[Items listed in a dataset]
____________________

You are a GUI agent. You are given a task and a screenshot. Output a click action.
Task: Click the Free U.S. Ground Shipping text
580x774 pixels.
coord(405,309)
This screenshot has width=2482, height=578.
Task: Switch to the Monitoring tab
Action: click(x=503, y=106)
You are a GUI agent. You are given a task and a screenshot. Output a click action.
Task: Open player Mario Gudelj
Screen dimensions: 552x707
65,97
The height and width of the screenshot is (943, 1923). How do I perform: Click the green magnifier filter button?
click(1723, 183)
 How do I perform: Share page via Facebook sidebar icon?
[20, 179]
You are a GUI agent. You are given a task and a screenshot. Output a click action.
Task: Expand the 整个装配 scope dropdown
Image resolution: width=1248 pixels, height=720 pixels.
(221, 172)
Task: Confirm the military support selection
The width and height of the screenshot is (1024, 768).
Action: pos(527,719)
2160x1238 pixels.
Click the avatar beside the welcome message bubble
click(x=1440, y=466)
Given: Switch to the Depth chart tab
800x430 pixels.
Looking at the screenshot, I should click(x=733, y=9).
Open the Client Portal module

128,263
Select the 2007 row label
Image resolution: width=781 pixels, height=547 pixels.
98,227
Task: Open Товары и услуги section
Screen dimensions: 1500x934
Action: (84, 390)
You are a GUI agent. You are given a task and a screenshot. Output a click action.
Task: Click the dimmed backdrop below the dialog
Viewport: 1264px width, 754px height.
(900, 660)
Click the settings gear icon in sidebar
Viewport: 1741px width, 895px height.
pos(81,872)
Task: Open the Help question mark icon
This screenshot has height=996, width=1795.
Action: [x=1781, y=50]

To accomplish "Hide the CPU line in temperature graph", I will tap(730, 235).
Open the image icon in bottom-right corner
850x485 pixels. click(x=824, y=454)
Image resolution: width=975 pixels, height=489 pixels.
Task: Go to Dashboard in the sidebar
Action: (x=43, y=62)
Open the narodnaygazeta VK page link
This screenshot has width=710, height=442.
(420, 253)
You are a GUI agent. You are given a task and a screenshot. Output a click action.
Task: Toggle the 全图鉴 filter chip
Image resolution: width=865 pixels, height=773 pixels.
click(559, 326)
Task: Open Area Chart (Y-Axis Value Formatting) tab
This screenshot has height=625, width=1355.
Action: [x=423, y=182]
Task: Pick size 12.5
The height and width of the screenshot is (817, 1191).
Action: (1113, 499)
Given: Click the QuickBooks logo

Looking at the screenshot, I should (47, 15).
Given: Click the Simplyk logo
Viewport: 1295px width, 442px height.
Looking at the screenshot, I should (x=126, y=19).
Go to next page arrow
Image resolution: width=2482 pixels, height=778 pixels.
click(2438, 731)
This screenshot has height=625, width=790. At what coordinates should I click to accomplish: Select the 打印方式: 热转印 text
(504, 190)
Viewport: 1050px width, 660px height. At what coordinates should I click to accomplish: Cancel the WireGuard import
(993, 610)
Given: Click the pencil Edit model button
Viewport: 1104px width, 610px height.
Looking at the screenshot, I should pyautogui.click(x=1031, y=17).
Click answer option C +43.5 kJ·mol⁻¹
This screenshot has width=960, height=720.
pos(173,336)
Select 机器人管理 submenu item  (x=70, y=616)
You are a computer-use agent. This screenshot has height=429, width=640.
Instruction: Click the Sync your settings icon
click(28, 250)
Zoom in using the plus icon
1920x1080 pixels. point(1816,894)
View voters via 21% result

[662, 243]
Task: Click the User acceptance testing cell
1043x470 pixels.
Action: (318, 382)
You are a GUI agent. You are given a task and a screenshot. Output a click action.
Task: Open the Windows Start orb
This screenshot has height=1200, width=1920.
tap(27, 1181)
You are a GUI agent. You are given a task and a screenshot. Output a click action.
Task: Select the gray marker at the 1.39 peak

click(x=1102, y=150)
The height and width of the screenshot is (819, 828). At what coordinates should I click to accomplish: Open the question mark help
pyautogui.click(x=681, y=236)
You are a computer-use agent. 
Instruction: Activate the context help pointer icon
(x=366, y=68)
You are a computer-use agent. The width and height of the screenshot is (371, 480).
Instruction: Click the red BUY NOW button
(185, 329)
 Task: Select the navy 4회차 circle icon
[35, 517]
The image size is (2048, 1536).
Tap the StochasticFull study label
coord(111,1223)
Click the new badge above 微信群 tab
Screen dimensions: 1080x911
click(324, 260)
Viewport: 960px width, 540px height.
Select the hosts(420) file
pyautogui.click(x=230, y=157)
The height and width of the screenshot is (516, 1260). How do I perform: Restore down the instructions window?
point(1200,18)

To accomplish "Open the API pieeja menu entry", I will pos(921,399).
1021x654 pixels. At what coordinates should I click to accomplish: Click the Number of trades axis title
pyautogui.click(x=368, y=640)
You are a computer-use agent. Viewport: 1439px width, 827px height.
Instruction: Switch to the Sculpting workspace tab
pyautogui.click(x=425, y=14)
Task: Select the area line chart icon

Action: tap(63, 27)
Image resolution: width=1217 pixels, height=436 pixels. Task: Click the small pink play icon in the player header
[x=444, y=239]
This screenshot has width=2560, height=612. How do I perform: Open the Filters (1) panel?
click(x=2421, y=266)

____________________

▶ _What you are asked to do_: Swap "GUI agent" for "desktop agent" in all of the rows above and reproduce them with nothing else changed.

▶ _Exercise result_:
You are a desktop agent. You are given a task and a screenshot. Output a click action.
Task: Click the Free U.S. Ground Shipping text
580x774 pixels.
coord(405,309)
This screenshot has width=2482, height=578.
Task: Switch to the Monitoring tab
Action: click(x=503, y=106)
You are a desktop agent. You are given a task and a screenshot. Output a click action.
Task: Open player Mario Gudelj
Screen dimensions: 552x707
65,97
The height and width of the screenshot is (943, 1923). How do I perform: Click the green magnifier filter button?
click(1723, 183)
 How do I perform: Share page via Facebook sidebar icon?
[20, 179]
You are a desktop agent. You are given a task and a screenshot. Output a click action.
Task: Expand the 整个装配 scope dropdown
Image resolution: width=1248 pixels, height=720 pixels.
(221, 172)
Task: Confirm the military support selection
The width and height of the screenshot is (1024, 768).
Action: pos(527,719)
2160x1238 pixels.
Click the avatar beside the welcome message bubble
click(x=1440, y=466)
Given: Switch to the Depth chart tab
800x430 pixels.
Looking at the screenshot, I should click(x=733, y=9).
Open the Client Portal module

128,263
Select the 2007 row label
Image resolution: width=781 pixels, height=547 pixels.
98,227
Task: Open Товары и услуги section
Screen dimensions: 1500x934
Action: (84, 390)
You are a desktop agent. You are given a task and a screenshot. Output a click action.
Task: Click the dimmed backdrop below the dialog
Viewport: 1264px width, 754px height.
(900, 660)
Click the settings gear icon in sidebar
Viewport: 1741px width, 895px height.
pos(81,872)
Task: Open the Help question mark icon
This screenshot has height=996, width=1795.
Action: [x=1781, y=50]

To accomplish "Hide the CPU line in temperature graph", I will tap(730, 235).
Open the image icon in bottom-right corner
850x485 pixels. click(x=824, y=454)
Image resolution: width=975 pixels, height=489 pixels.
Task: Go to Dashboard in the sidebar
Action: (x=43, y=62)
Open the narodnaygazeta VK page link
This screenshot has width=710, height=442.
(420, 253)
You are a desktop agent. You are given a task and a screenshot. Output a click action.
Task: Toggle the 全图鉴 filter chip
Image resolution: width=865 pixels, height=773 pixels.
click(559, 326)
Task: Open Area Chart (Y-Axis Value Formatting) tab
This screenshot has height=625, width=1355.
Action: [x=423, y=182]
Task: Pick size 12.5
The height and width of the screenshot is (817, 1191).
Action: (1113, 499)
Given: Click the QuickBooks logo

Looking at the screenshot, I should (47, 15).
Given: Click the Simplyk logo
Viewport: 1295px width, 442px height.
Looking at the screenshot, I should (x=126, y=19).
Go to next page arrow
Image resolution: width=2482 pixels, height=778 pixels.
click(2438, 731)
This screenshot has height=625, width=790. At what coordinates should I click to accomplish: Select the 打印方式: 热转印 text
(504, 190)
Viewport: 1050px width, 660px height. At what coordinates should I click to accomplish: Cancel the WireGuard import
(993, 610)
Given: Click the pencil Edit model button
Viewport: 1104px width, 610px height.
Looking at the screenshot, I should pyautogui.click(x=1031, y=17).
Click answer option C +43.5 kJ·mol⁻¹
This screenshot has width=960, height=720.
pos(173,336)
Select 机器人管理 submenu item  (x=70, y=616)
You are a computer-use agent. This screenshot has height=429, width=640.
Instruction: Click the Sync your settings icon
click(28, 250)
Zoom in using the plus icon
1920x1080 pixels. point(1816,894)
View voters via 21% result

[662, 243]
Task: Click the User acceptance testing cell
1043x470 pixels.
Action: (318, 382)
You are a desktop agent. You are given a task and a screenshot. Output a click action.
Task: Open the Windows Start orb
This screenshot has height=1200, width=1920.
tap(27, 1181)
You are a desktop agent. You are given a task and a screenshot. Output a click action.
Task: Select the gray marker at the 1.39 peak

click(x=1102, y=150)
The height and width of the screenshot is (819, 828). At what coordinates should I click to accomplish: Open the question mark help
pyautogui.click(x=681, y=236)
You are a computer-use agent. 
Instruction: Activate the context help pointer icon
(x=366, y=68)
You are a computer-use agent. The width and height of the screenshot is (371, 480).
Instruction: Click the red BUY NOW button
(185, 329)
 Task: Select the navy 4회차 circle icon
[35, 517]
The image size is (2048, 1536).
Tap the StochasticFull study label
coord(111,1223)
Click the new badge above 微信群 tab
Screen dimensions: 1080x911
click(324, 260)
Viewport: 960px width, 540px height.
Select the hosts(420) file
pyautogui.click(x=230, y=157)
The height and width of the screenshot is (516, 1260). How do I perform: Restore down the instructions window?
point(1200,18)

To accomplish "Open the API pieeja menu entry", I will pos(921,399).
1021x654 pixels. At what coordinates should I click to accomplish: Click the Number of trades axis title
pyautogui.click(x=368, y=640)
You are a computer-use agent. Viewport: 1439px width, 827px height.
Instruction: Switch to the Sculpting workspace tab
pyautogui.click(x=425, y=14)
Task: Select the area line chart icon

Action: tap(63, 27)
Image resolution: width=1217 pixels, height=436 pixels. Task: Click the small pink play icon in the player header
[x=444, y=239]
This screenshot has width=2560, height=612. How do I perform: Open the Filters (1) panel?
click(x=2421, y=266)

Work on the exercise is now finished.